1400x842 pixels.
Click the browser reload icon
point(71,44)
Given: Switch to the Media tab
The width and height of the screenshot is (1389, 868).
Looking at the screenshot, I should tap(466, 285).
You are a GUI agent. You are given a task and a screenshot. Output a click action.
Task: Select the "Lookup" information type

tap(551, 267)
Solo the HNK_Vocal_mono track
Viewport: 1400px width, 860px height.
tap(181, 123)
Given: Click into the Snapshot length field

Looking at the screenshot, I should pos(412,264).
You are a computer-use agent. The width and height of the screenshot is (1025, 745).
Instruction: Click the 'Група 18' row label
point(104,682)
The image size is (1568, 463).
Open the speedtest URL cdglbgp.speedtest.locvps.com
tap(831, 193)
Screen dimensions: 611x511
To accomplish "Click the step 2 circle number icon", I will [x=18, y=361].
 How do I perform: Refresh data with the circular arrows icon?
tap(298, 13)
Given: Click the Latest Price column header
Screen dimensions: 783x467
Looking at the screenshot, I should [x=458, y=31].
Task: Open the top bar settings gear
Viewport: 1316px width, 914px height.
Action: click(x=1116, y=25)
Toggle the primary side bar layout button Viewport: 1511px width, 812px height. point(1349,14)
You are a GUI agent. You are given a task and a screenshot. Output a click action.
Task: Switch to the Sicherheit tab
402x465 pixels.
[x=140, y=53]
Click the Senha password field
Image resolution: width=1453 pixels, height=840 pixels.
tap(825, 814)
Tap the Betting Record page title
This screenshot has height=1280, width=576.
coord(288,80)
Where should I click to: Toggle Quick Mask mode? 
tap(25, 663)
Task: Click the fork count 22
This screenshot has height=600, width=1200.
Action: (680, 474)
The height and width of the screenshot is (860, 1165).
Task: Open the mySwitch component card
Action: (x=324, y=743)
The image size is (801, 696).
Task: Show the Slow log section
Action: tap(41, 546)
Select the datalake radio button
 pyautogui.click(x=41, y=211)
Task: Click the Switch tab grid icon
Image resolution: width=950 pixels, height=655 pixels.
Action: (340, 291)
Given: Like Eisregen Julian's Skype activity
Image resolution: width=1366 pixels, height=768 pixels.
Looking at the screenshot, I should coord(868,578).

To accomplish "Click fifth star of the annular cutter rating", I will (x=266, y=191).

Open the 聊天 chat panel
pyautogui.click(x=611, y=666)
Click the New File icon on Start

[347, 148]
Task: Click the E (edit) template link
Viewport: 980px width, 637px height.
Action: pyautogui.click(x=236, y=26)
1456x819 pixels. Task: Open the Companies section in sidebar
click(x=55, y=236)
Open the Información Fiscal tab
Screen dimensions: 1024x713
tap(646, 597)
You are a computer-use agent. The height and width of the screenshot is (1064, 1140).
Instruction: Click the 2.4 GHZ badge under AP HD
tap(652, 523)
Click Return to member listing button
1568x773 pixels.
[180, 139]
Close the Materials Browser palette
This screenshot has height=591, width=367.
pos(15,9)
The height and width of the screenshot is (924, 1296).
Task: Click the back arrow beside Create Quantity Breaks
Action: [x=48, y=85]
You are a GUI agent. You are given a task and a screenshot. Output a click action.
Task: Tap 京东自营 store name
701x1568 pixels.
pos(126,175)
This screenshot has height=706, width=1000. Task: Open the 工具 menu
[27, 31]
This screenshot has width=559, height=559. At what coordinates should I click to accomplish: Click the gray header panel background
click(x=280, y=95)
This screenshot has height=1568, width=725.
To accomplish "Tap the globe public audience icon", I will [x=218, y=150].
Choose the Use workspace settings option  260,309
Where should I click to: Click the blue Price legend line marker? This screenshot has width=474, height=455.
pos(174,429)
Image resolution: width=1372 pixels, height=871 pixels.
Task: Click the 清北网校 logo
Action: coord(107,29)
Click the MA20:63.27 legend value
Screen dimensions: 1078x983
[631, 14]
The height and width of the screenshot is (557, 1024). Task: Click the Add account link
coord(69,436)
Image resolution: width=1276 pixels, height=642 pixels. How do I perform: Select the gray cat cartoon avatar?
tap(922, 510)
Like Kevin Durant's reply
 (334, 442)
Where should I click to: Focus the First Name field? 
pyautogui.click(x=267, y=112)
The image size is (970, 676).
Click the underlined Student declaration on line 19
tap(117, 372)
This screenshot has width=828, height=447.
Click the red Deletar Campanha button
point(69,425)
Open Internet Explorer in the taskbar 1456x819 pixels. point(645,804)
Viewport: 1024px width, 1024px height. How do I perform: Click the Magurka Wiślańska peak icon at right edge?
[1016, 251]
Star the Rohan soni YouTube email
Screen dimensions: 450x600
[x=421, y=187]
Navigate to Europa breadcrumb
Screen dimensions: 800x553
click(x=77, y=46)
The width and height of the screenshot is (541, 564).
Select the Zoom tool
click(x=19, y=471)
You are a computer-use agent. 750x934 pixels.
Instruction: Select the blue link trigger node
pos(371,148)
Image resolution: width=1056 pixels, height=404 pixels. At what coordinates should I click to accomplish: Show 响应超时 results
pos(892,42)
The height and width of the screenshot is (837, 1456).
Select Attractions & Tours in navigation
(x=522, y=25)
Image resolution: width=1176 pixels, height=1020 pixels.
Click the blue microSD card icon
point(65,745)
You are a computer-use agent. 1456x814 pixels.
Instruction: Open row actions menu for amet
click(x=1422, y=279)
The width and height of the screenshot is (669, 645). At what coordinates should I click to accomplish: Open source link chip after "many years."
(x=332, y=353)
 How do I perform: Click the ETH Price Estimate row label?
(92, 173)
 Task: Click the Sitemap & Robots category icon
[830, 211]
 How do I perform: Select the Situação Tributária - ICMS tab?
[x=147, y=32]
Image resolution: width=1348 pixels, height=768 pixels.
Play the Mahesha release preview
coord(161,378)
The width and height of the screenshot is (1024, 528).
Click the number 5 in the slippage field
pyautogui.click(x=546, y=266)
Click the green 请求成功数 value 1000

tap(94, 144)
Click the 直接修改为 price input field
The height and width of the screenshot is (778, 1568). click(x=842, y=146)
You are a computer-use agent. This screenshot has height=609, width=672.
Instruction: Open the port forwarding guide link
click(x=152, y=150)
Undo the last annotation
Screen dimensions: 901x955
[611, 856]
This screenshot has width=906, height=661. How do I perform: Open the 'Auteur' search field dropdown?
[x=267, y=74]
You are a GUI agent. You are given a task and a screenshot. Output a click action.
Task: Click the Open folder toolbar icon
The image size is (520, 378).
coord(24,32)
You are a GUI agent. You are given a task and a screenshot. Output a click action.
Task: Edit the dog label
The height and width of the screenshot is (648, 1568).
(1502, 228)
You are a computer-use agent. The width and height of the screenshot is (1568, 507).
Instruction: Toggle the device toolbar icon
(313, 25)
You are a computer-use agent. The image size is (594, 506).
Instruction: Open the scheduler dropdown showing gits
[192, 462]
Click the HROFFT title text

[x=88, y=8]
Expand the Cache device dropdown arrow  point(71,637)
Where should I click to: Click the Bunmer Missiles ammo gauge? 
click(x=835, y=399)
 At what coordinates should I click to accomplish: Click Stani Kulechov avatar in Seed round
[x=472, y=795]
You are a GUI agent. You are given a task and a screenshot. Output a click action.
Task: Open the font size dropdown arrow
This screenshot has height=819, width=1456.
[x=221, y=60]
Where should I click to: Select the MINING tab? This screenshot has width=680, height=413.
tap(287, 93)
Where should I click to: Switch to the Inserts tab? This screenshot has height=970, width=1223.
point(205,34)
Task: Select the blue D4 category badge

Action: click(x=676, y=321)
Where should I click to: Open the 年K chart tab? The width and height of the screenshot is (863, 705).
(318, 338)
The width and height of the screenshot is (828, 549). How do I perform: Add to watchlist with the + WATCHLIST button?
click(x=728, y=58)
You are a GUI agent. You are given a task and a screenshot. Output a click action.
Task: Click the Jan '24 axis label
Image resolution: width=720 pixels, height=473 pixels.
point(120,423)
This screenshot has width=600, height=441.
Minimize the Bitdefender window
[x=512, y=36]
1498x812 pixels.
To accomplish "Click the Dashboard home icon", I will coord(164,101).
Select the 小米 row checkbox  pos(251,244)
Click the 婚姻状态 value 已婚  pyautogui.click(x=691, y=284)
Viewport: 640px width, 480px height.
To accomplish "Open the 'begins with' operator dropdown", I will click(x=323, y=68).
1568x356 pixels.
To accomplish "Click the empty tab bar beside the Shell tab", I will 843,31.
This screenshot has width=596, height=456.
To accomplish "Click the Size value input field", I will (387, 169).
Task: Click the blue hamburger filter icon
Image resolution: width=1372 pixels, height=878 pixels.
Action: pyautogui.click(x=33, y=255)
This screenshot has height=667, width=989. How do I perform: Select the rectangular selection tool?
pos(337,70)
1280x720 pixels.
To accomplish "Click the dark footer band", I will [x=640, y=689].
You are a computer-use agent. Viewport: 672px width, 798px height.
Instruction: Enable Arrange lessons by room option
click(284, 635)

====

◆ **Exercise directions**: Copy out verbatim the items from the line with "Tap the Betting Record page title" up to and including the line with "will [x=218, y=150].".

◆ **Exercise response**:
Tap the Betting Record page title
This screenshot has height=1280, width=576.
coord(288,80)
Where should I click to: Toggle Quick Mask mode? 
tap(25, 663)
Task: Click the fork count 22
This screenshot has height=600, width=1200.
Action: (680, 474)
The height and width of the screenshot is (860, 1165).
Task: Open the mySwitch component card
Action: (x=324, y=743)
The image size is (801, 696).
Task: Show the Slow log section
Action: tap(41, 546)
Select the datalake radio button
 pyautogui.click(x=41, y=211)
Task: Click the Switch tab grid icon
Image resolution: width=950 pixels, height=655 pixels.
Action: (340, 291)
Given: Like Eisregen Julian's Skype activity
Image resolution: width=1366 pixels, height=768 pixels.
Looking at the screenshot, I should coord(868,578).

To accomplish "Click fifth star of the annular cutter rating", I will (x=266, y=191).

Open the 聊天 chat panel
pyautogui.click(x=611, y=666)
Click the New File icon on Start

[347, 148]
Task: Click the E (edit) template link
Viewport: 980px width, 637px height.
Action: pyautogui.click(x=236, y=26)
1456x819 pixels. Task: Open the Companies section in sidebar
click(x=55, y=236)
Open the Información Fiscal tab
Screen dimensions: 1024x713
tap(646, 597)
You are a computer-use agent. The height and width of the screenshot is (1064, 1140).
Instruction: Click the 2.4 GHZ badge under AP HD
tap(652, 523)
Click Return to member listing button
1568x773 pixels.
[180, 139]
Close the Materials Browser palette
This screenshot has height=591, width=367.
pos(15,9)
The height and width of the screenshot is (924, 1296).
Task: Click the back arrow beside Create Quantity Breaks
Action: [x=48, y=85]
You are a GUI agent. You are given a task and a screenshot. Output a click action.
Task: Tap 京东自营 store name
701x1568 pixels.
pos(126,175)
This screenshot has height=706, width=1000. Task: Open the 工具 menu
[27, 31]
This screenshot has width=559, height=559. At what coordinates should I click to accomplish: Click the gray header panel background
click(x=280, y=95)
This screenshot has height=1568, width=725.
To accomplish "Tap the globe public audience icon", I will [x=218, y=150].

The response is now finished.